Reduced voided volume may signal storage symptoms in men with LUTS
Reduced voided volume (VV, <150 mL) on initial uroflowmetry (UFM) may indicate severe storage symptoms in men with lower urinary tract symptoms (LUTS), a new study shows.
A total of 352 men (mean age 63.6 years, mean VV 183.0 mL) with storage symptoms completed a frequency-volume chart (FVC) and were divided into four groups based on VV on initial UFM (<68.8, ≥68.8 to <150, ≥150 to <250, and ≥250 mL). [PLoS One 2019; doi:10.1371/journal.pone.0207208]

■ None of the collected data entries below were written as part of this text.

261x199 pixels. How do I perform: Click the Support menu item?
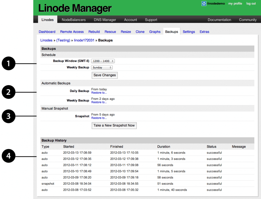coord(151,20)
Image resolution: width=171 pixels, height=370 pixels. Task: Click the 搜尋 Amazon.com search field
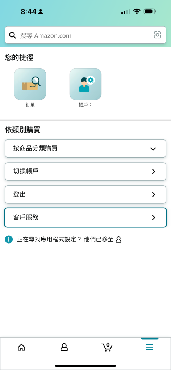pos(86,35)
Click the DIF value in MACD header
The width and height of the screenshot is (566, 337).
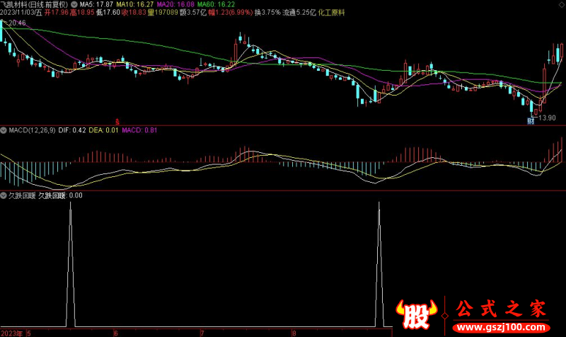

Low VV equated to low peak flow rates (4.8 vs 9.1 vs 13.1 vs 19.9 mL/second; p<0.001) and bladder voiding efficiency (73.3 vs 87.7 vs 91.5 vs 95.7 percent; p<0.001). Moreover, participants with low VV had a higher total number of voids (mean, 9.5 vs 9.7 vs 8.3 vs 8.0; p<0.001) and nocturnal voids (mean, 1.7 vs 1.7 vs 1.6 vs 1.1; p=0.007).
Mean daytime urine output (UO) per void increased as VV increased (127.8 vs 142.2 vs 175.1 vs 185.6 mL; p<0.001). “[M]ost examinations including UFM tend to be performed during daytime,” explained the researchers. “Therefore … mean daytime UO per void [may be considered] as a surrogate predictor of VV on repeat UFM.”
On multivariate analysis, older age (B, -3.50, 95 percent confidence interval [CI], -4.89 to -2.10; p<0.001) and decreased functional bladder capacity (B, 0.35, 95 percent CI, 0.25–0.45; p<0.001) emerged as significant variables associated with decreased VV.
“[It is] possible that a greater proportion of older patients did not understand the requirement to sufficiently delay urination before the examination,” the researchers pointed out, hence the decreased VV among elderly participants. Moreover, older age has been associated with detrusor overactivity, which may account for the link between older age and decreased VV. Decreased functional bladder capacity has also been associated with LUTS severity. [Eur Urol 2008;54:419-426; Urology 2001;57:1093-1098]
Therefore, it is important to determine whether the FVC protocols were properly explained to participants to clarify if they clearly understood the requirements for the procedure, noted the researchers. “[We need to evaluate] the degree of understanding and explanation [as this] might be related to the impact of age on decreased VV.”
VV on UFM could be used to appropriately screen patients requiring FVC assessment which, according to the researchers, may be more appropriate than a repeat UFM. A repeat UFM may be warranted following treatment with an antimuscarinic agent and/or a β3-agonist as these reportedly increase VV. [BJU Int 2007;99:85-96] Future studies should evaluate the role of repeat UFM in individuals with decreased VV on initial UFM.
The lack of psychological evaluation could have limited the findings given its reported effect of tolerance on bladder filling, noted the researchers. [Neurourol Urodyn 2006;25:8-12] Furthermore, as the cohort comprised men with severe storage symptoms, the results might be confined to this patient group hence the need for further analysis, they added.
Although the results suggest that initial UFM may not provide adequate information owing to the insufficient VV in men with storage symptoms, the findings underpin the potential of VV on initial UFM to predict storage symptom severity, said the researchers.
Moreover, clinicians should not overlook decreased VV on UFM, said the researchers, adding that this could also be an indicator of overactive bladder (OAB). “It is better to perform a careful clinical assessment to diagnose and treat OAB,” they said.